§ **Problem**
Convert every line of the entries below into a two-column Markdown table. Put the row number under Row and the line under Line, and skip blank lines.

____________

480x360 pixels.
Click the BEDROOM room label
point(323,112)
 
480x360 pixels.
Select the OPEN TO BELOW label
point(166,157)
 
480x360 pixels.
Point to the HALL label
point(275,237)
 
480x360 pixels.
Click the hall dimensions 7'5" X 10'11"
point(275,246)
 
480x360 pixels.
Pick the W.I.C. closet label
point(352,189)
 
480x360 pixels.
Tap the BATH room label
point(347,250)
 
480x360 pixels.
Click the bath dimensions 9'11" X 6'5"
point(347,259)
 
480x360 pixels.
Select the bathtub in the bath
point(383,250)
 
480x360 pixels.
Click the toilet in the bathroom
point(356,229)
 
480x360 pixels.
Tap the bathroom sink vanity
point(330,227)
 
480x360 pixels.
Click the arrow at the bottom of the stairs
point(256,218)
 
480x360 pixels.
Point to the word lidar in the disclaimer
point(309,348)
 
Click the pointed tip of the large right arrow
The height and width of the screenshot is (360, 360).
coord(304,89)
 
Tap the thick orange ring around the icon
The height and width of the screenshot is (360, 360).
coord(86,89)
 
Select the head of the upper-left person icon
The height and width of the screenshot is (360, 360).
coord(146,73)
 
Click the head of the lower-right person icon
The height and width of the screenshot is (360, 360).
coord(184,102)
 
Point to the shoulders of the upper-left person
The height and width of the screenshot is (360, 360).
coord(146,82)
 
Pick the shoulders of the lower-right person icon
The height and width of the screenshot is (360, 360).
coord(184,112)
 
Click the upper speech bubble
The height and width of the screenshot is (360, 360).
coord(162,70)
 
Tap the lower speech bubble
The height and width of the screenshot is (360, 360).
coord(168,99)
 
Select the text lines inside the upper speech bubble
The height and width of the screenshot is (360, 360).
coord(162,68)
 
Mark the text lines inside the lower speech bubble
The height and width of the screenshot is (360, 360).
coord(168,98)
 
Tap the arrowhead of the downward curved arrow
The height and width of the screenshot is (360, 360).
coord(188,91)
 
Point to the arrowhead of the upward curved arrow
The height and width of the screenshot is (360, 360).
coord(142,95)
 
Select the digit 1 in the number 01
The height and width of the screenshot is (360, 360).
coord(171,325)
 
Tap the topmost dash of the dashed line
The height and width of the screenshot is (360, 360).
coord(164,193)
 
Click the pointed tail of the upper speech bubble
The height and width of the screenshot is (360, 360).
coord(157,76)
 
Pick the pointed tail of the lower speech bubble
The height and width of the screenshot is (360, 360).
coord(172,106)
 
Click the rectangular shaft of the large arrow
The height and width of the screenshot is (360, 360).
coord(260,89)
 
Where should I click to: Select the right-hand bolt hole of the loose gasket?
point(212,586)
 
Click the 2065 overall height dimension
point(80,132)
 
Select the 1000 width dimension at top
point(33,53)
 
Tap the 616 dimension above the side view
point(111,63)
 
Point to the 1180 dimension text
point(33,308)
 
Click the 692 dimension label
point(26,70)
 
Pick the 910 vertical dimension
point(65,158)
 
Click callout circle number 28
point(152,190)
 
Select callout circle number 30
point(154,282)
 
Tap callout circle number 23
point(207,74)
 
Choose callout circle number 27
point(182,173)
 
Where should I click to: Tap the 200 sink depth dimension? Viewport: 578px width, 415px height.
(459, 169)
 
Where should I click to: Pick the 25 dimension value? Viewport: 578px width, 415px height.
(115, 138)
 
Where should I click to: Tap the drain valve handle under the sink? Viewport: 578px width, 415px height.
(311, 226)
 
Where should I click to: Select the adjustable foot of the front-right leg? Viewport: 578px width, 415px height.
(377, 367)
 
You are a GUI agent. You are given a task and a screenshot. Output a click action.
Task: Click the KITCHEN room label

____________

§ **Answer to the exercise**
| Row | Line |
|---|---|
| 1 | 480x360 pixels. |
| 2 | Click the BEDROOM room label |
| 3 | point(323,112) |
| 4 | 480x360 pixels. |
| 5 | Select the OPEN TO BELOW label |
| 6 | point(166,157) |
| 7 | 480x360 pixels. |
| 8 | Point to the HALL label |
| 9 | point(275,237) |
| 10 | 480x360 pixels. |
| 11 | Click the hall dimensions 7'5" X 10'11" |
| 12 | point(275,246) |
| 13 | 480x360 pixels. |
| 14 | Pick the W.I.C. closet label |
| 15 | point(352,189) |
| 16 | 480x360 pixels. |
| 17 | Tap the BATH room label |
| 18 | point(347,250) |
| 19 | 480x360 pixels. |
| 20 | Click the bath dimensions 9'11" X 6'5" |
| 21 | point(347,259) |
| 22 | 480x360 pixels. |
| 23 | Select the bathtub in the bath |
| 24 | point(383,250) |
| 25 | 480x360 pixels. |
| 26 | Click the toilet in the bathroom |
| 27 | point(356,229) |
| 28 | 480x360 pixels. |
| 29 | Tap the bathroom sink vanity |
| 30 | point(330,227) |
| 31 | 480x360 pixels. |
| 32 | Click the arrow at the bottom of the stairs |
| 33 | point(256,218) |
| 34 | 480x360 pixels. |
| 35 | Point to the word lidar in the disclaimer |
| 36 | point(309,348) |
| 37 | Click the pointed tip of the large right arrow |
| 38 | The height and width of the screenshot is (360, 360). |
| 39 | coord(304,89) |
| 40 | Tap the thick orange ring around the icon |
| 41 | The height and width of the screenshot is (360, 360). |
| 42 | coord(86,89) |
| 43 | Select the head of the upper-left person icon |
| 44 | The height and width of the screenshot is (360, 360). |
| 45 | coord(146,73) |
| 46 | Click the head of the lower-right person icon |
| 47 | The height and width of the screenshot is (360, 360). |
| 48 | coord(184,102) |
| 49 | Point to the shoulders of the upper-left person |
| 50 | The height and width of the screenshot is (360, 360). |
| 51 | coord(146,82) |
| 52 | Pick the shoulders of the lower-right person icon |
| 53 | The height and width of the screenshot is (360, 360). |
| 54 | coord(184,112) |
| 55 | Click the upper speech bubble |
| 56 | The height and width of the screenshot is (360, 360). |
| 57 | coord(162,70) |
| 58 | Tap the lower speech bubble |
| 59 | The height and width of the screenshot is (360, 360). |
| 60 | coord(168,99) |
| 61 | Select the text lines inside the upper speech bubble |
| 62 | The height and width of the screenshot is (360, 360). |
| 63 | coord(162,68) |
| 64 | Mark the text lines inside the lower speech bubble |
| 65 | The height and width of the screenshot is (360, 360). |
| 66 | coord(168,98) |
| 67 | Tap the arrowhead of the downward curved arrow |
| 68 | The height and width of the screenshot is (360, 360). |
| 69 | coord(188,91) |
| 70 | Point to the arrowhead of the upward curved arrow |
| 71 | The height and width of the screenshot is (360, 360). |
| 72 | coord(142,95) |
| 73 | Select the digit 1 in the number 01 |
| 74 | The height and width of the screenshot is (360, 360). |
| 75 | coord(171,325) |
| 76 | Tap the topmost dash of the dashed line |
| 77 | The height and width of the screenshot is (360, 360). |
| 78 | coord(164,193) |
| 79 | Click the pointed tail of the upper speech bubble |
| 80 | The height and width of the screenshot is (360, 360). |
| 81 | coord(157,76) |
| 82 | Pick the pointed tail of the lower speech bubble |
| 83 | The height and width of the screenshot is (360, 360). |
| 84 | coord(172,106) |
| 85 | Click the rectangular shaft of the large arrow |
| 86 | The height and width of the screenshot is (360, 360). |
| 87 | coord(260,89) |
| 88 | Where should I click to: Select the right-hand bolt hole of the loose gasket? |
| 89 | point(212,586) |
| 90 | Click the 2065 overall height dimension |
| 91 | point(80,132) |
| 92 | Select the 1000 width dimension at top |
| 93 | point(33,53) |
| 94 | Tap the 616 dimension above the side view |
| 95 | point(111,63) |
| 96 | Point to the 1180 dimension text |
| 97 | point(33,308) |
| 98 | Click the 692 dimension label |
| 99 | point(26,70) |
| 100 | Pick the 910 vertical dimension |
| 101 | point(65,158) |
| 102 | Click callout circle number 28 |
| 103 | point(152,190) |
| 104 | Select callout circle number 30 |
| 105 | point(154,282) |
| 106 | Tap callout circle number 23 |
| 107 | point(207,74) |
| 108 | Choose callout circle number 27 |
| 109 | point(182,173) |
| 110 | Where should I click to: Tap the 200 sink depth dimension? Viewport: 578px width, 415px height. |
| 111 | (459, 169) |
| 112 | Where should I click to: Pick the 25 dimension value? Viewport: 578px width, 415px height. |
| 113 | (115, 138) |
| 114 | Where should I click to: Tap the drain valve handle under the sink? Viewport: 578px width, 415px height. |
| 115 | (311, 226) |
| 116 | Where should I click to: Select the adjustable foot of the front-right leg? Viewport: 578px width, 415px height. |
| 117 | (377, 367) |
| 118 | You are a GUI agent. You are given a task and a screenshot. Output a click action. |
| 119 | Task: Click the KITCHEN room label |